Again, things seem to be turning round rapidly. The trade war meant increasing costs for American companies such as Apple, which manufacture in China. Apple made a downturn in sales predictions as a result, which rattled markets around the globe.
Both sides had reasons to talk, and the beginning of the week saw trade talks between the US and China. The enthusiasm on both sides might confirm the suspicion that President Trump’s hardline stance was only ever a negotiating bluff. Both sides seem confident of a positive outcome.
Domestically, China appears to be ready to stimulate its economy again, relaxing monetary policy and committing to internal infrastructure investment.
Closer to home
Of course, there is still the UK economy to worry about. The FTSE has seen some substantial falls over the past six months, and has a lot of ground to make up, even if it may have bounced back from the bottom.
However, like the US, the UK has also enjoyed some positive employment figures in recent months, although the manufacturing sector still needs some good news.
The major factor currently holding back the UK is, of course, Brexit, and the uncertainty about what form it will eventually take. With a pound that looks very good value and an economy ready to switch into high gear, it looks as though we may simply be waiting for a decision to take off the handbrake.

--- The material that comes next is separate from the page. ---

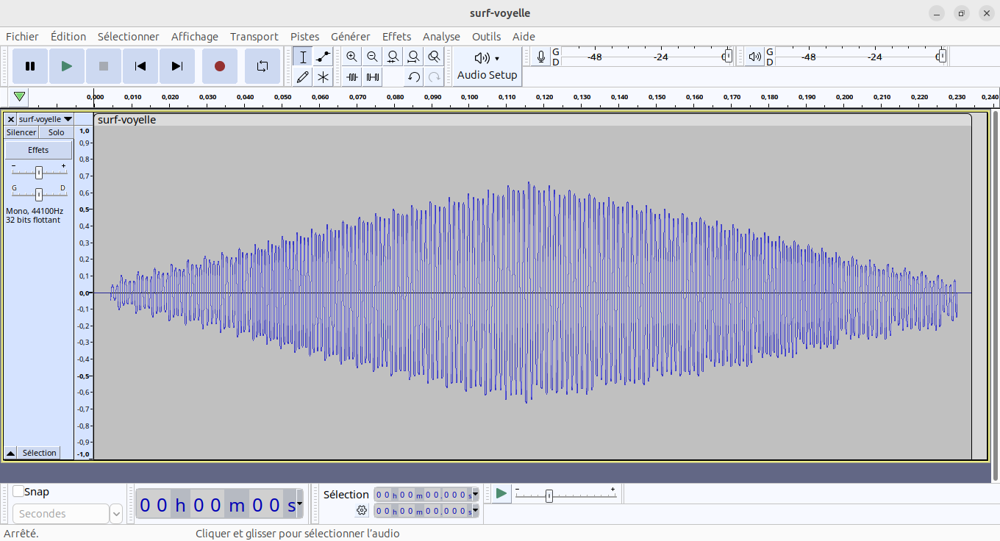
Task: Mute track with the Silencer button
Action: pyautogui.click(x=21, y=132)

What about your own financial plans?
If you have the right investment strategy, you should still look forward to increasing your own wealth in 2019. But of course, it might be a sound tactic to get professional advice. At Continuum we would be very pleased to provide it.
The information contained in this article is based on the opinion of Continuum and does not constitute financial advice or a recommendation to suitable investment strategy, you should seek independent financial advice before embarking on any course of action.
The value of investments can fall as well as rise and you may get back less than you invested.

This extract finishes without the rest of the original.